Ma questa bimba yazida è viva per costringerci a chiamare col loro nome il male assoluto, per ricordarci che genocidio non è un parolone, e soprattutto non riguarda il passato. L’ha detto bene il papa, parlando degli armeni, e alludendo senza reticenze ai perseguitati di oggi. Smettiamola di accampare questioni politico-economiche: ci sono eccome, ma non bastano. Il diavolo, probabilmente. Perché uomini massacrino altri uomini per la razza, o la fede religiosa. Perché uomini possano straziare una bambina per dar sfogo all’istinto animale, e ben sappiamo che il paragone non rende, gli animali non sono così crudeli.
E in nome di un dio, che l’unico Dio ci perdoni, per quante volte è pronunciato, offeso, vilipeso, usurpato il suo nome. Dovrebbe far solo paura, questo dio. Dovrebbe essere bestemmiato e negato, un dio che permette la follia perpetrata su una bimba incolpevole. Abbiamo il coraggio di stare davanti a questo orrore, o meglio tacere?

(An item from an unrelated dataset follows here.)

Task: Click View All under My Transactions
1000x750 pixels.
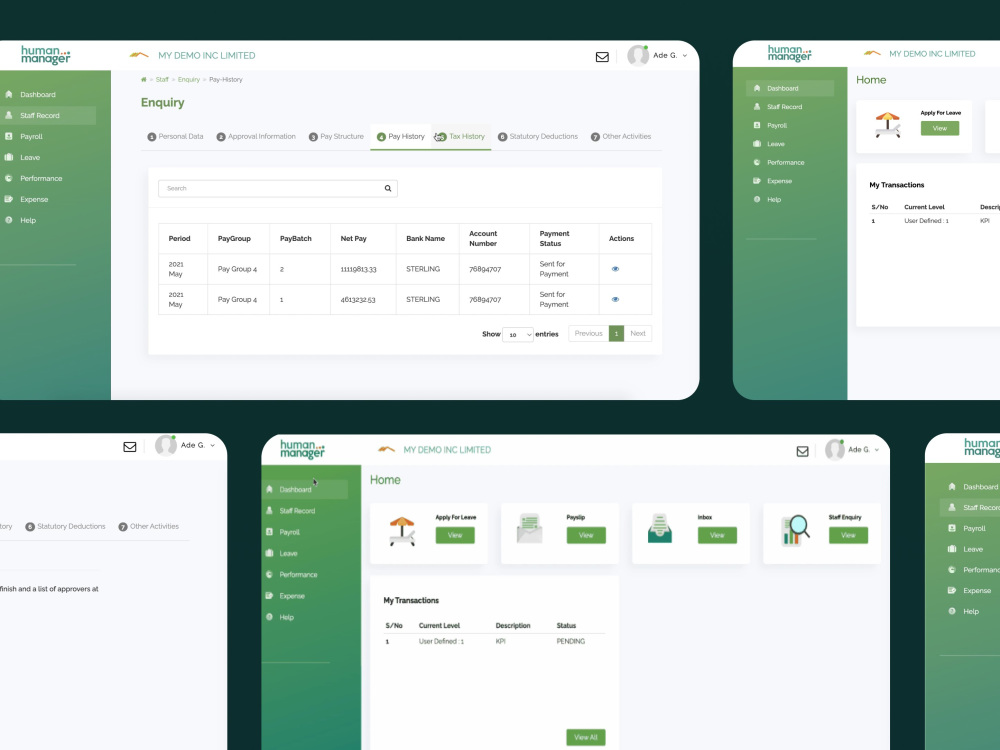Action: click(585, 736)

Abbiamo il coraggio di pensare a questa bambina ogni mattina e ogni sera, per convincerci che il califfato non riguarda i paesi arabi, neppure le nostre paure, ma quel che vogliamo salvare dell’uomo?
Chiunque non denunci, non alzi la voce, non aiuti ad educare, non sostenga questi poveri, è complice. Chiunque finga che la cosa non ci riguardi, che non possiamo immischiarci, è colpevole. Come l’occidente lo è stato con Hitler, con Stalin, con le usurpazioni coperte da interessi in Cambogia, in Vietnam, in Corea, in Ruanda. Ma l’occidente siamo noi, nei posti di lavoro, nelle nostre scuole, nelle famiglie, nelle comunità. La bimba yazida è già morta, per il mondo. Distrutta nell’innocenza, nella fiducia, nella speranza. Noi sappiamo che la sua vita non è vana, né quella del suo bambino. Sappiamo che sono già salvi, e santificati, che il Dio vero è morto anche per loro. La loro presenza è un dono, per commuoverci, e darci coraggio, fortezza, scienza, intelletto, timor di Dio. Che prima o poi giudica, e accoglie i suoi figli.